**DIRECTIONS FOR THIS TASK:**
Return the data below in full and exactly, except that the pictures are dropped.

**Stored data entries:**
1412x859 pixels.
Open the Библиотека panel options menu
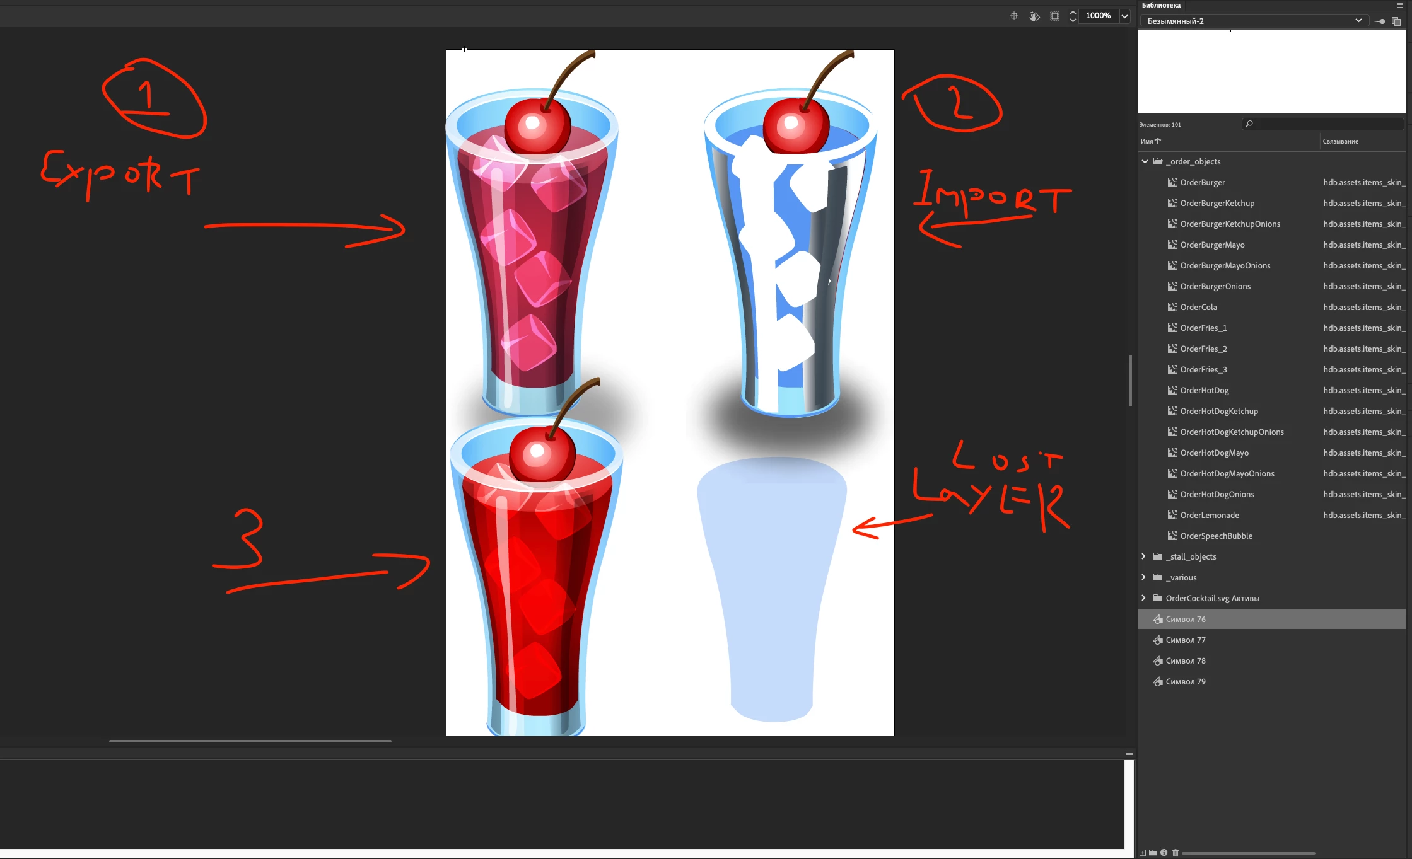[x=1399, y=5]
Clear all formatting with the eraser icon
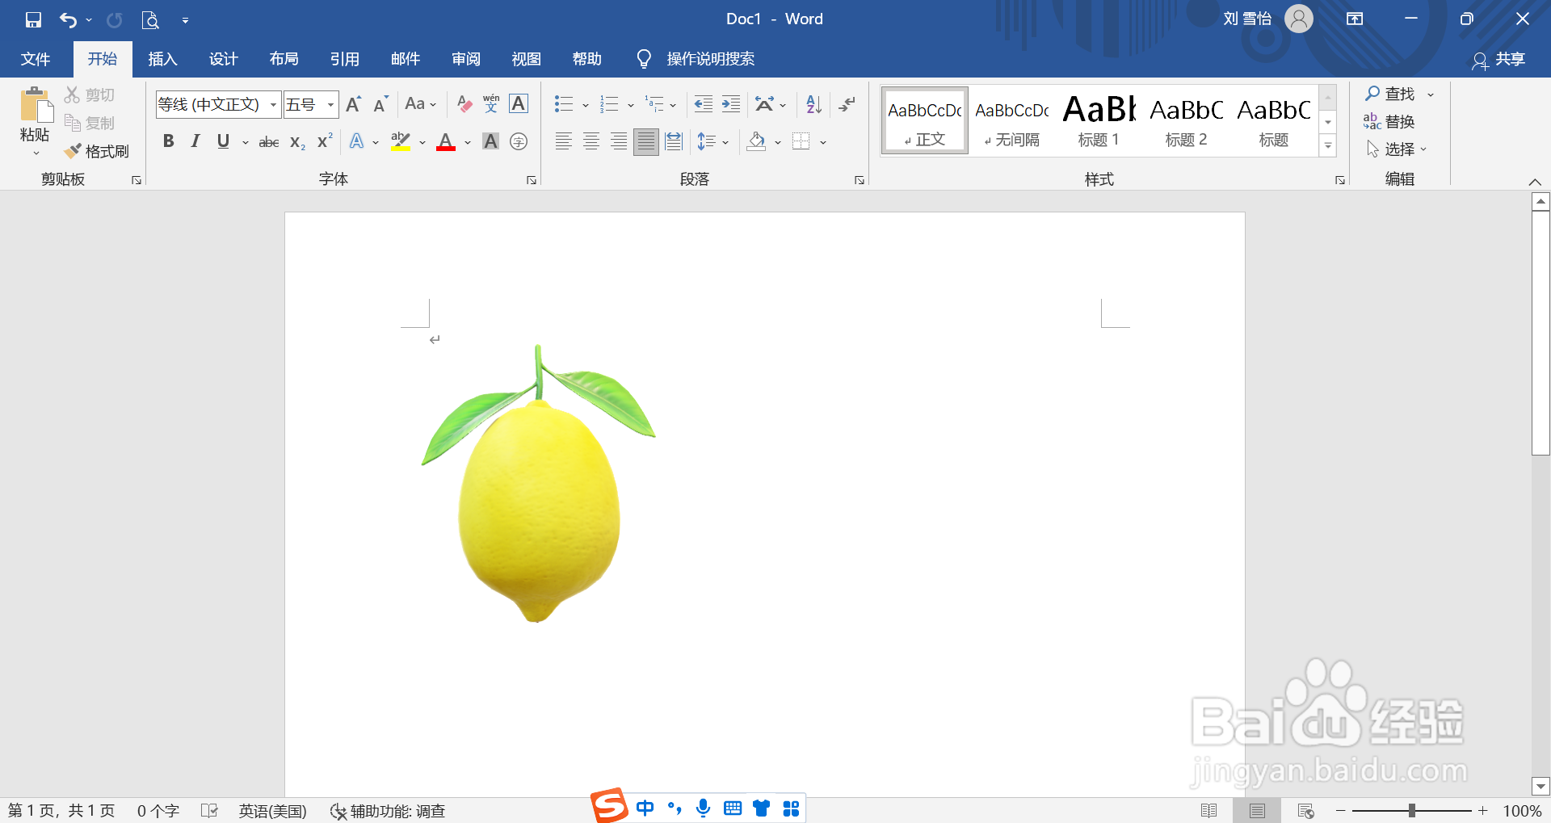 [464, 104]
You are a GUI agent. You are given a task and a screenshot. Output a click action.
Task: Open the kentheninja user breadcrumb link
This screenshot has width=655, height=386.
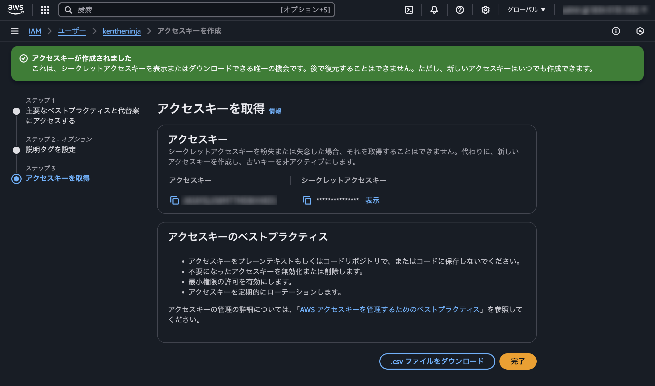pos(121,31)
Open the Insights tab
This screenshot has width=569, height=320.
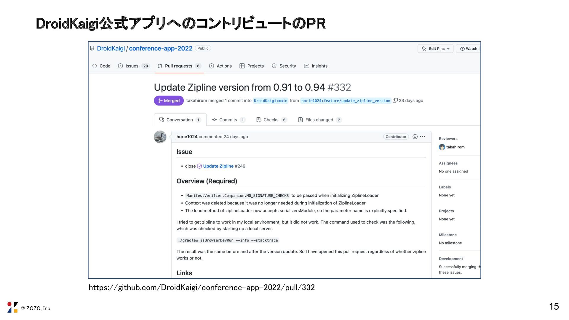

**ANSWER BOX:**
1412x859 pixels.
Open the Библиотека panel options menu
[x=1399, y=5]
Clear all formatting with the eraser icon
 [464, 104]
You are a GUI agent. You are given a task and a screenshot. Output a click action.
Task: Open the kentheninja user breadcrumb link
This screenshot has width=655, height=386.
pos(121,31)
Open the Insights tab
This screenshot has width=569, height=320.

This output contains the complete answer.